L’equità di Dio. Dio, che non fa il calcolo dei nostri meriti, ma ci ama come figli

La grazia di Dio supera la giustizia mentre noi “a volte rischiamo di avere una relazione ‘mercantile’ con Dio

L’equità di Dio. Dio, che non fa il calcolo dei nostri meriti, ma ci ama come figli

“Migrare dovrebbe essere una scelta libera e mai l’unica possibile”. Nelle parole che pronuncia dopo la preghiera mariana dell’Angelus, Papa Francesco ricorda la Giornata mondiale, domenica, del migrante e del rifugiato, sul tema “Liberi di scegliere se migrare o restare”, ma anche la sua partecipazione ai Rencontres Méditerranéennes svoltisi a Marsiglia. Proprio nella città francese, “crocevia di popoli e culture”, che si affaccia sul Mediterraneo, il Papa è tornato a dire che siamo chiamati a “creare comunità pronte e aperte ad accogliere, promuovere, accompagnare e integrare quanti bussano alle nostre porte”. È un messaggio chiaro che Francesco ripete dal suo primo viaggio a Lampedusa, 8 luglio 2013, quando parlò di “globalizzazione dell’indifferenza”, di un mare diventato cimitero liquido. A Marsiglia il “mare nostrum” è diventato “mare mortuum”, e il Mediterraneo – “il misterioso lago di Tiberiade” lo chiamava Giorgio La Pira – “da culla della civiltà” a “tomba della dignità”.

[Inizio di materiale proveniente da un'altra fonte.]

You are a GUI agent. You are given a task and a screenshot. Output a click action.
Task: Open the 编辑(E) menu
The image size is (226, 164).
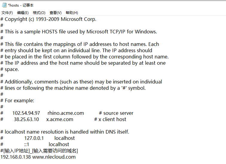[23, 13]

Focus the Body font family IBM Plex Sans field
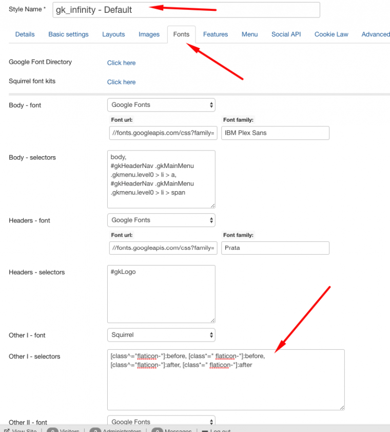click(x=275, y=133)
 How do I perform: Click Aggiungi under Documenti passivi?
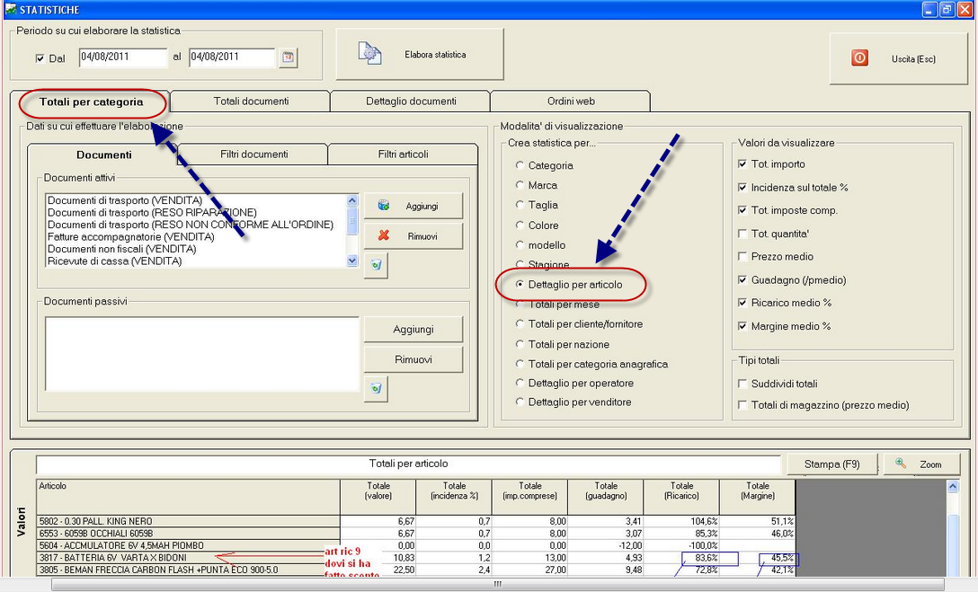click(x=413, y=330)
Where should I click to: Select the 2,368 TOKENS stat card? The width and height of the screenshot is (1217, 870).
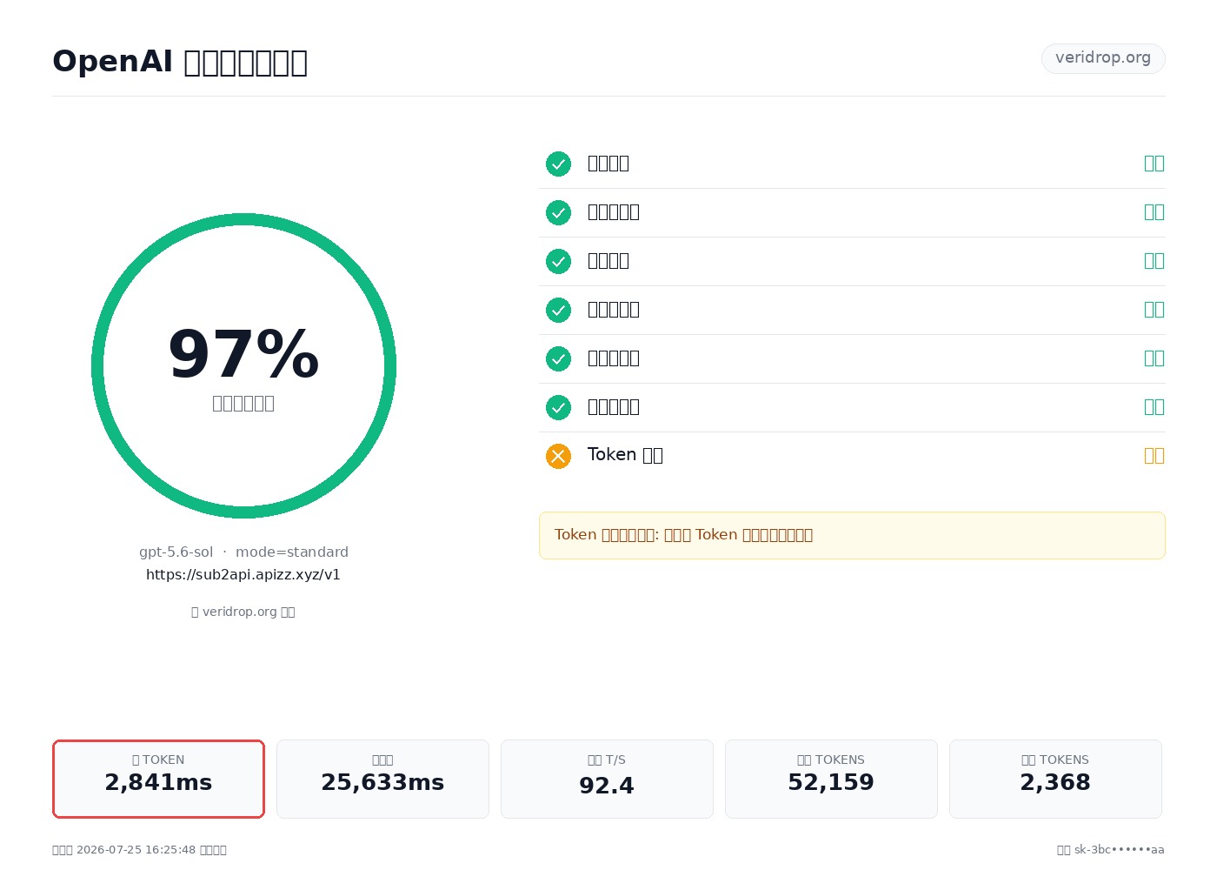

Così all’Angelus afferma che “il diritto di migrare oggi per molti è diventato un obbligo, mentre dovrebbe esistere il diritto a non emigrare per rimanere nella propria terra”. Va garantita a ogni uomo e donna la possibilità “di vivere una vita degna nella società in cui si trova. Purtroppo, miseria, guerre e crisi climatica costringono tante persone a fuggire”.

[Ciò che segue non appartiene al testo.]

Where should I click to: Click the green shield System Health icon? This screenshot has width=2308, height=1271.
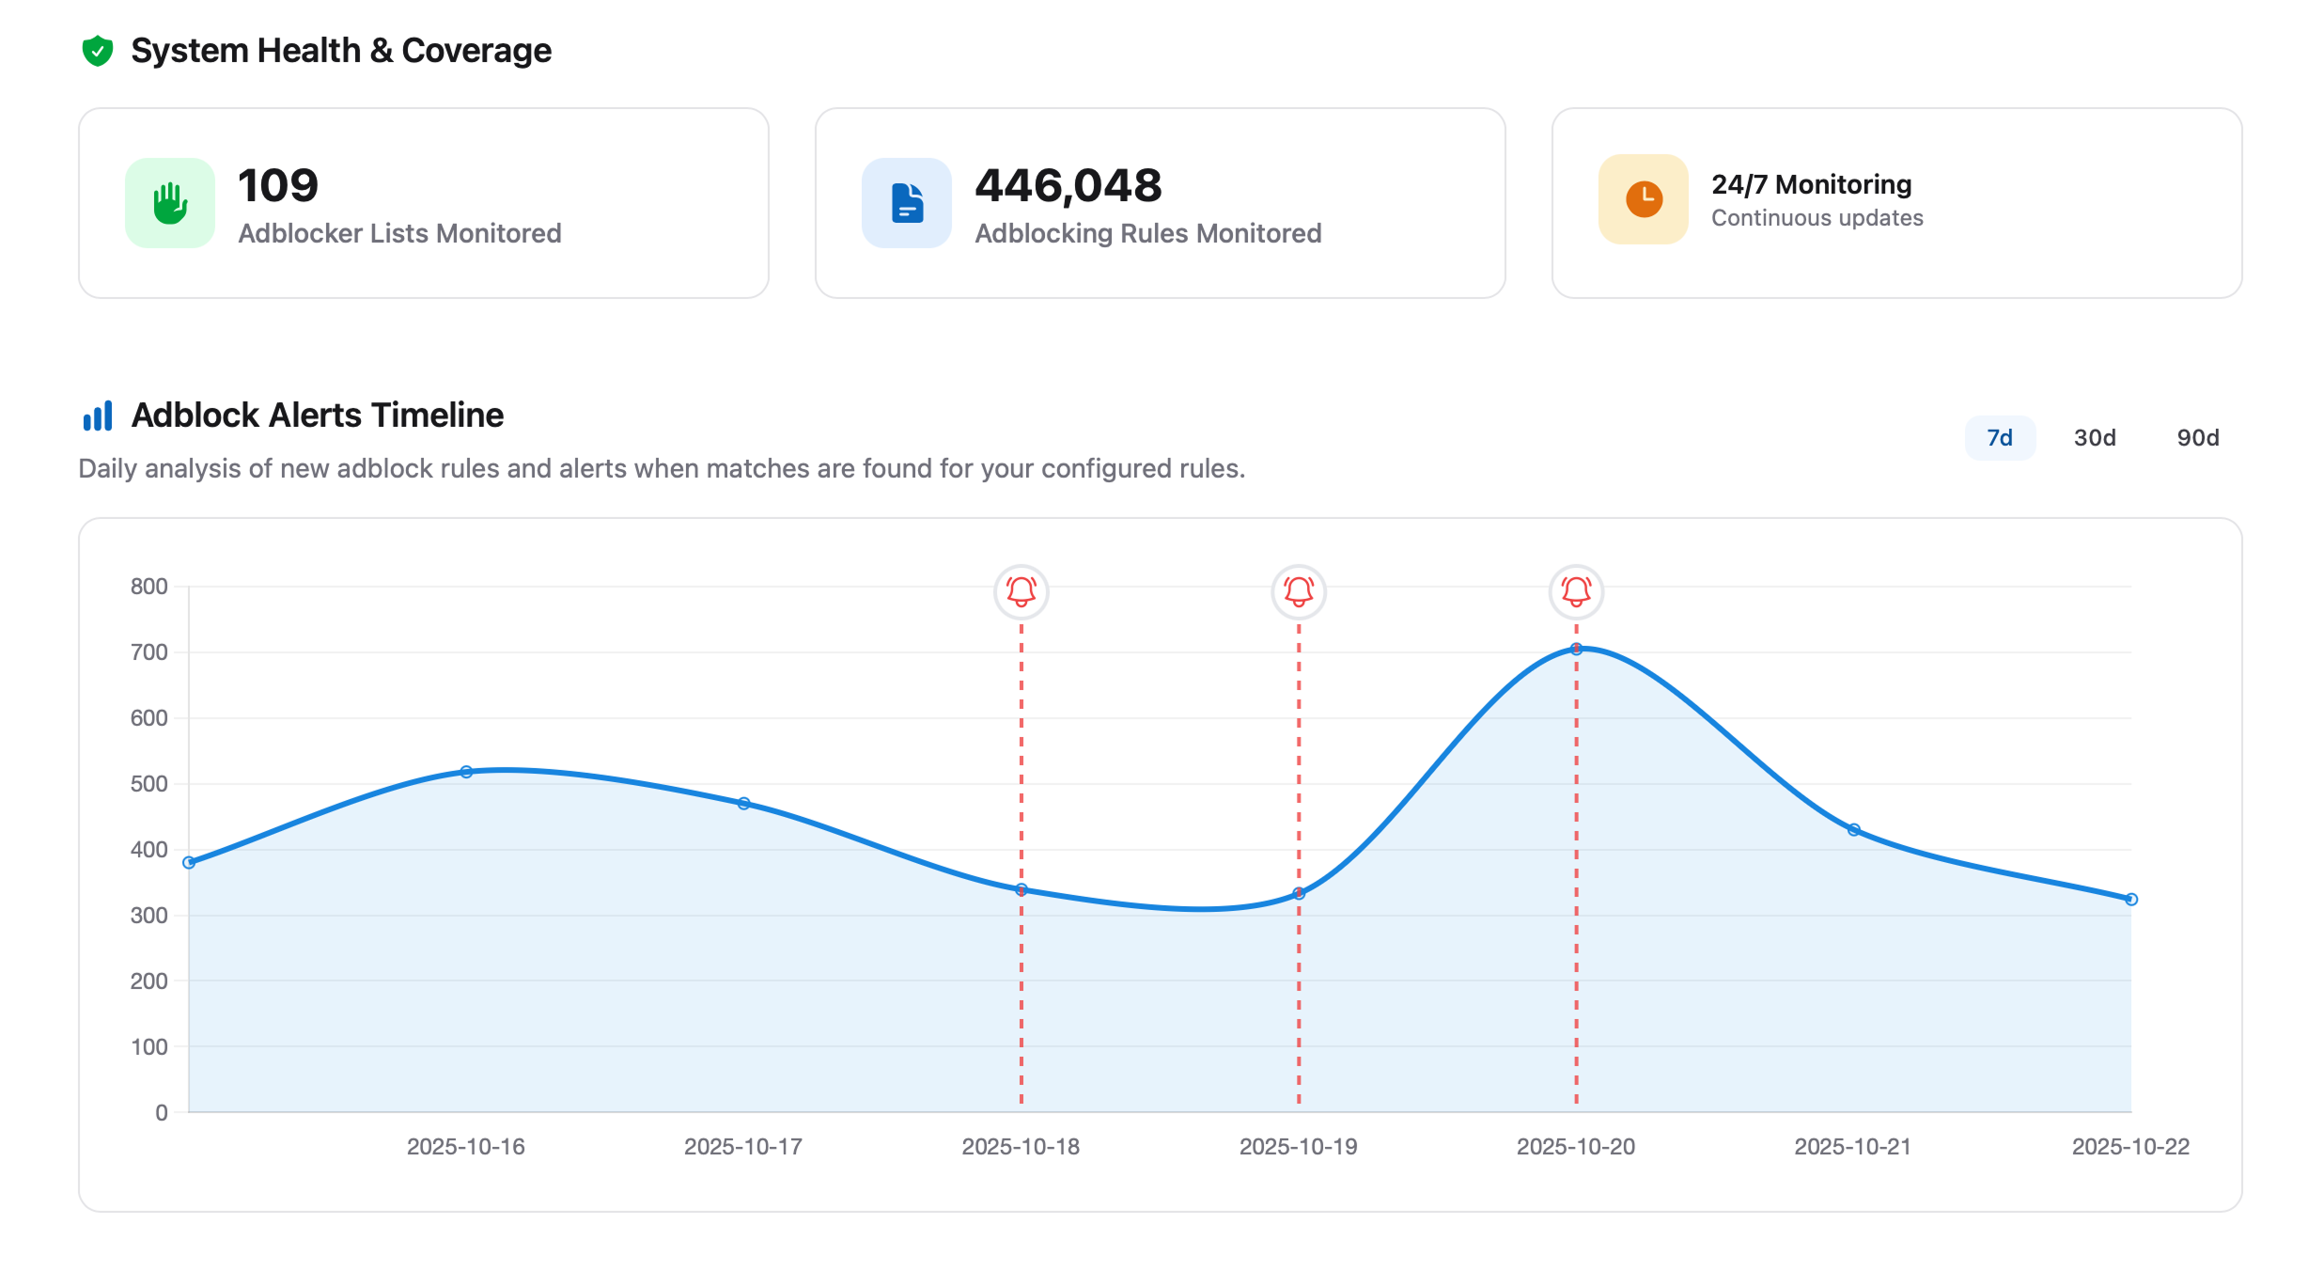click(x=99, y=50)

Angelus nel quale il Papa commenta il Vangelo di Matteo, la parabola del padrone della vigna che chiama in tempi diversi persone a lavorare sul suo terreno, ma a tutti da un uguale compenso, anche se sono arrivati in un secondo momento. Un’ingiustizia? Sembrerebbe, dice il Papa, “ma la parabola non va letta attraverso criteri salariali; piuttosto, ci vuole mostrare i criteri di Dio, che non fa il calcolo dei nostri meriti, ma ci ama come figli”. Scelta che litiga con la logica del mondo, ma ecco che ci aiuta Isaia, la prima lettura: “i miei pensieri non sono i vostri pensieri, le vostre vie non sono le mie vie”.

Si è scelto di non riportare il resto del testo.